Por el orificio de arriba penetraba un chorro cónico de luz solar, atravesado en todos sentidos por el vuelo ciego de miles de murciélagos. En la oscuridad del resto del recinto se condensaba un olor agrio y untuoso, a almizcle de animal encerrado, secretado por las glándulas de los murciélagos, o de los escuerzos que se apiñaban unos sobre otros, gordos y amorfos, en el fondo. En ese reconcentrado reino de pequeños animales negros el silencio era tan definitivo que zumbaba en los oídos. Hasta allí no llegaba el soplo del viento ni el ruido del mar.
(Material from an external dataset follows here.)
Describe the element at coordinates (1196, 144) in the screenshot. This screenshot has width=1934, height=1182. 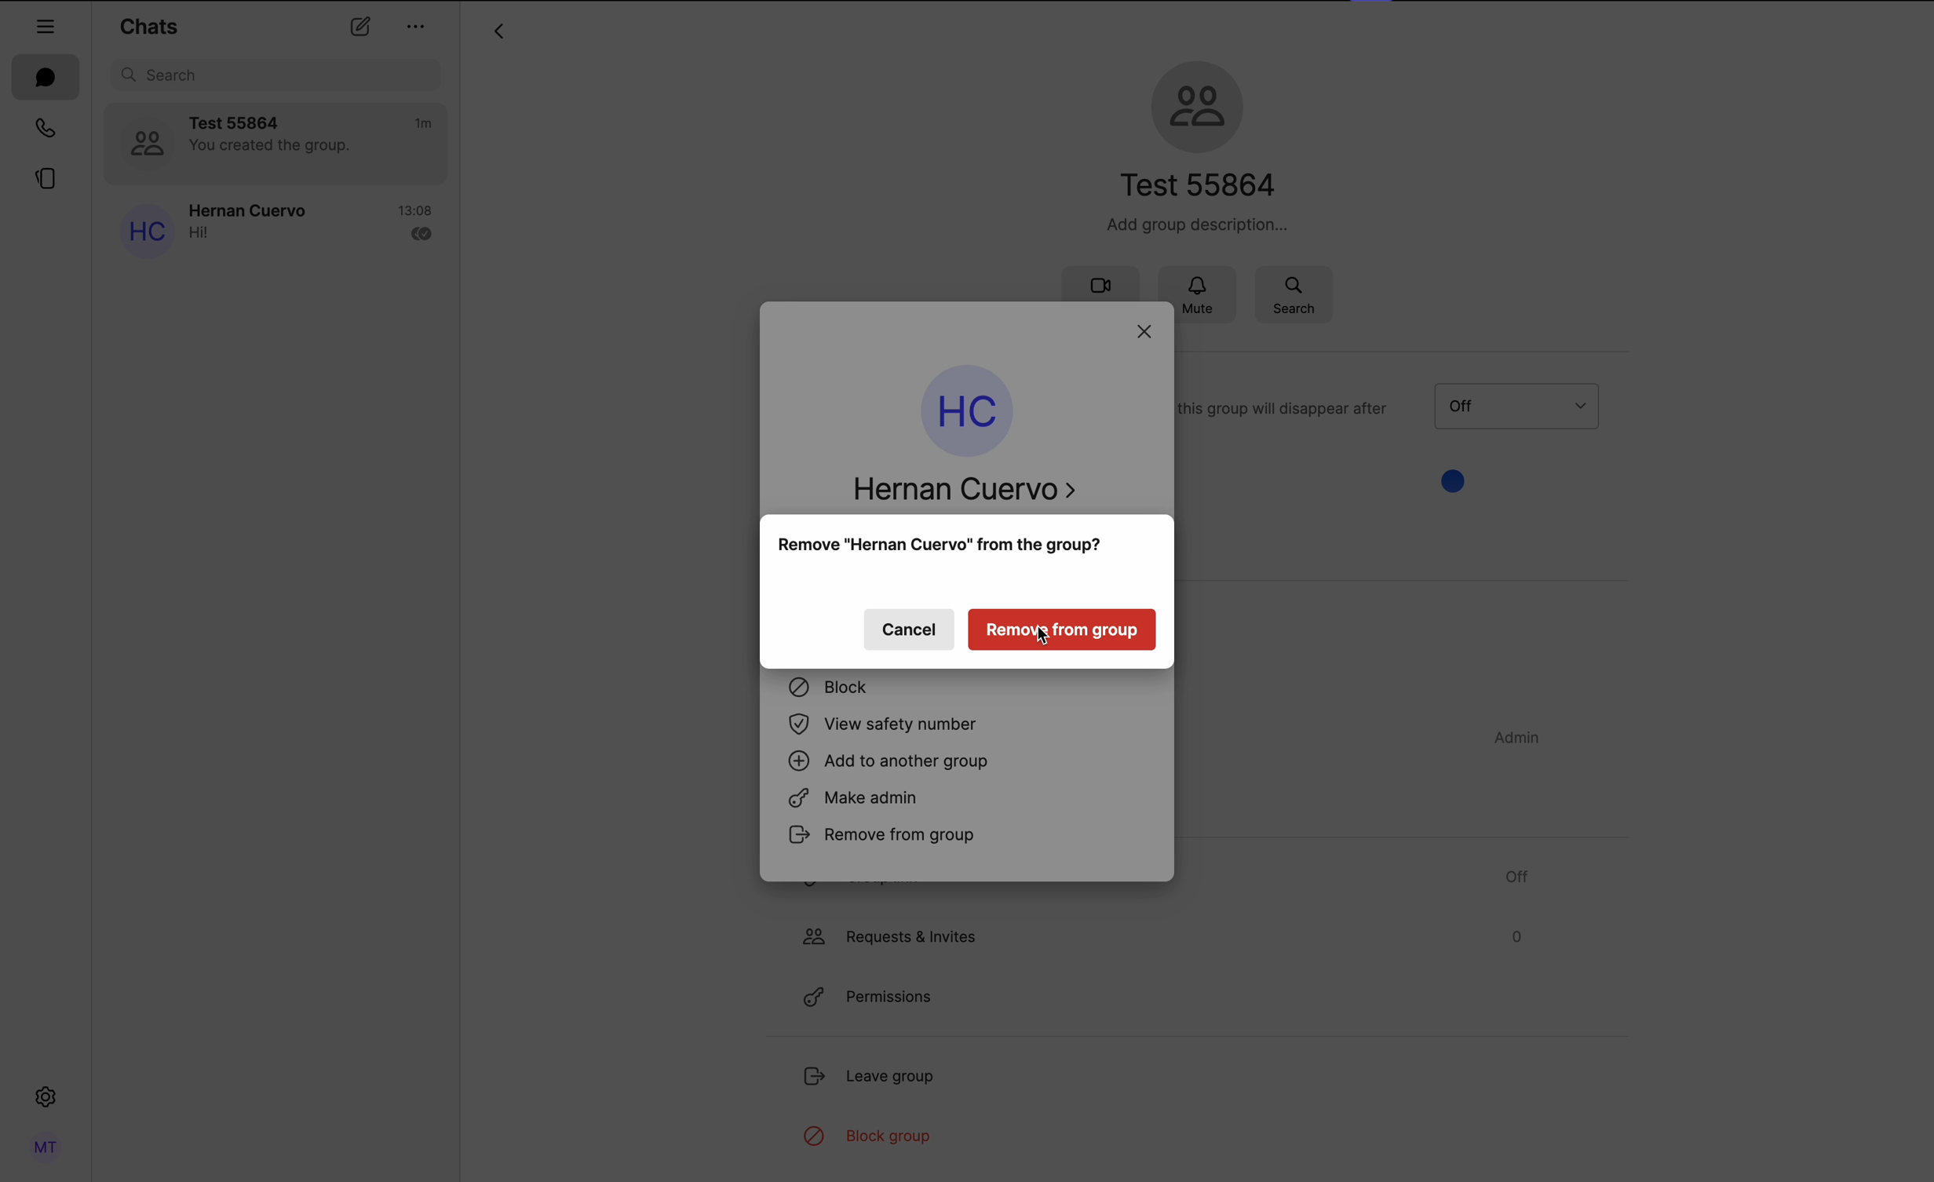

Mientras la fiebre del oro tenía a los hombres buscando joyas y monedas antiguas hasta en la panza de los sapos, las mujeres se ocupaban de limpiar la resaca dejada por las tormentas, agitando plumeros, escobas, trapeadores, escobetas, lejía y jabones. Pese a su preñez, Alicia se puso a la cabeza de las brigadas de limpieza y se mostró más activa que nunca.

No sentía náuseas, no sufría de sueño ni depresiones y sus caprichos de embarazada se atenían a las limitaciones de la isla: a todas horas sentía la apremiante necesidad de tomar agua de coco y le gustaba quedarse sola largos ratos en el rincón menos arisco de la playa, sentada al borde del agua, sintiendo cómo las olas, después de hacerse espuma contra las rocas, venían mansamente a acariciarle la panza.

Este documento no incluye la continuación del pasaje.